One DCF model. Three company profiles. Adaptation through configuration, not complexity.
Mega-Cap to Turnaround
AAPL, FSLY, CVNA
1 Engine, 3 Profiles
Adaptive DCF
$0 Data Cost
yfinance
This project was built end-to-end using Claude Code as the primary development and analysis tool across Python and Excel.
Type the ticker, adjust the config block, and execute. The pipeline fetches LTM financials from yfinance, constructs WACC, builds three scenario-weighted operating models, computes DCF under both perpetuity and exit multiple methods, runs sensitivity analysis, and writes a 9-tab Excel workbook with live formulas. Every number in the case studies below was produced this way. The engine works on any publicly traded ticker. The analytical work is in the configuration. The execution is instantaneous.
Same codebase. Same pipeline. Only the configuration changes. The three companies represent three distinct challenges for a single DCF framework.

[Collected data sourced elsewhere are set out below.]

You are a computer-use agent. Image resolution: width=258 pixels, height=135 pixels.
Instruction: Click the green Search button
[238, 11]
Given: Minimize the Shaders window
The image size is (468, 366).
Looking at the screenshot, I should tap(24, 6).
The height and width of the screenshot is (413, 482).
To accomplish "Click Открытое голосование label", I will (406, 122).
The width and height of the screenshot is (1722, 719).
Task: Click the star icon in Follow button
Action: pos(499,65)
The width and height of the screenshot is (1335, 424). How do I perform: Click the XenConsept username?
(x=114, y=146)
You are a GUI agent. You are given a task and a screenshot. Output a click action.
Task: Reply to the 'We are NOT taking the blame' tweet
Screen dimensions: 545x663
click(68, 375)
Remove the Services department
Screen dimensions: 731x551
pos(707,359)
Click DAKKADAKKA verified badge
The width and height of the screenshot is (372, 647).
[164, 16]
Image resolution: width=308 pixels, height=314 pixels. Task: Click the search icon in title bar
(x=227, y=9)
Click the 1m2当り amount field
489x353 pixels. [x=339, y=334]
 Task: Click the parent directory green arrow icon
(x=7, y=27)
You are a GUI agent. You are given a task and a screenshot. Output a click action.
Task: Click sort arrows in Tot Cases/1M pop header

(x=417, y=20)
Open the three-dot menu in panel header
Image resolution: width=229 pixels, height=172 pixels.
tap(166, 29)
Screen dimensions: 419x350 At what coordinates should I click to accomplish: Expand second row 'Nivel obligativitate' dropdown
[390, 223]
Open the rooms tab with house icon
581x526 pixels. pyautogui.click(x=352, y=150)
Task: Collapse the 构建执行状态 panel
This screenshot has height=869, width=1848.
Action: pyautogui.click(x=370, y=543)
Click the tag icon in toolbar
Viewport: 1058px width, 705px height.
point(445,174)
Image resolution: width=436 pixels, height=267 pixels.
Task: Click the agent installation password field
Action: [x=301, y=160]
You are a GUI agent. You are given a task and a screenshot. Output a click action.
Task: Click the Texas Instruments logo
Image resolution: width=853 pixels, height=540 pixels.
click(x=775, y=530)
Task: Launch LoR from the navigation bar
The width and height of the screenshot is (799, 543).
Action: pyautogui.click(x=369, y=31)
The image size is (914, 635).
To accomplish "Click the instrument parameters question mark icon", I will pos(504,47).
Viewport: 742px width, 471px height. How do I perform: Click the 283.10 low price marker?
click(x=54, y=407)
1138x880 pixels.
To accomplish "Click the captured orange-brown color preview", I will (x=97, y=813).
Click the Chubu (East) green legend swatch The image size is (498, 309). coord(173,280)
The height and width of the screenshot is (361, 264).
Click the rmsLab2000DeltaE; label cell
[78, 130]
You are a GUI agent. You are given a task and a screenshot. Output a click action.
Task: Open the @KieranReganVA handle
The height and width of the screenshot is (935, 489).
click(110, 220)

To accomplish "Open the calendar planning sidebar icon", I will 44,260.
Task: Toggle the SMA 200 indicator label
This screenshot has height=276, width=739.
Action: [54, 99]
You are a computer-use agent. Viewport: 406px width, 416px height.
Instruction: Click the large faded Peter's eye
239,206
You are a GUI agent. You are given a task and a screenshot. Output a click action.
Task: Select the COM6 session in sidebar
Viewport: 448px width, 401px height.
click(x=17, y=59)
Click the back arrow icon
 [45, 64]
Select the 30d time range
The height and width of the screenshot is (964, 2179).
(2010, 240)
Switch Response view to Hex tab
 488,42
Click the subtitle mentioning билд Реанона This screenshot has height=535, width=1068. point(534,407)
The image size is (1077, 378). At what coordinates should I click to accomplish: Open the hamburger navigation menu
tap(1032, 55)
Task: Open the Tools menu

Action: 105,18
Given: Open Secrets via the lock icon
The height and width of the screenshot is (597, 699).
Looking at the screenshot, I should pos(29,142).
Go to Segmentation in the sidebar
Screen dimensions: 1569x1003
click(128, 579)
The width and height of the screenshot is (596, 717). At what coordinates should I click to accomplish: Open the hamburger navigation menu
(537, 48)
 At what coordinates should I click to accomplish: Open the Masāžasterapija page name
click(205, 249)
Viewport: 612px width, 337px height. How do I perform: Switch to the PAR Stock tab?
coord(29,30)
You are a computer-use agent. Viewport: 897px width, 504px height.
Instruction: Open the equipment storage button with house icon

| Metric | AAPL | FSLY | CVNA |
|---|---|---|---|
| Market Price (Mar 6, 2026) | $257.62 | $20.16 | $317.21 |
| LTM Revenue | $435.6B | $624M | $20.32B |
| LTM Gross Margin | 47.3% | 57.1% | 20.6% |
| LTM EBITDA Margin | 35.1% | Negative | Near breakeven |
| Profitability Check | Passed | Failed | Failed (transition) |
| Metric | AAPL | FSLY | CVNA |
|---|---|---|---|
| Base Implied (Perpetuity) | $161.15 | N/M¹ | $189.19 |
| Base Implied (Exit) | $223.52 | $15.79 | $321.66 |
| Gap to Market (Exit) | -13.2% | -21.7% | +1.4% |
| TV % of EV | 75-80% | 104% | 80-88% |
| Verdict | Overvalued | Mod. overvalued | Fairly valued |
¹ N/M = Not Measured. Year 5 EBIT is still negative, so perpetuity valuation produces negative equity value. The exit method works because it normalizes to steady-state margins instead.
DCFs are assumption-driven. Small input changes swing output by double digits, and terminal value typically does 70-90% of the work. Practitioners know this. Most use comps and multiples as the primary valuation tool, with DCF as a cross-check. The implied price is not the point. The model's value is the structured decomposition underneath it: specific growth rates, margin trajectories, discount rates, and terminal multiples, each testable on its own terms. That is something a comps table cannot do.
All financial data is derived from yfinance, a free Python library pulling from Yahoo Finance. The model runs on publicly available data without a Bloomberg terminal, Capital IQ, or paid API.
The tradeoff is by design. Beta, cost of debt, and peer coverage are the three weak points.
Every override in the case studies (beta floors, beta overrides, cost of debt overrides) exists because the analyst recognized where the free data fell short. A Bloomberg-sourced model would have cleaner inputs. It would also require a $24,000/yr terminal. yfinance makes the model accessible to anyone with a Python environment.
For educational and analytical purposes only. Not investment advice.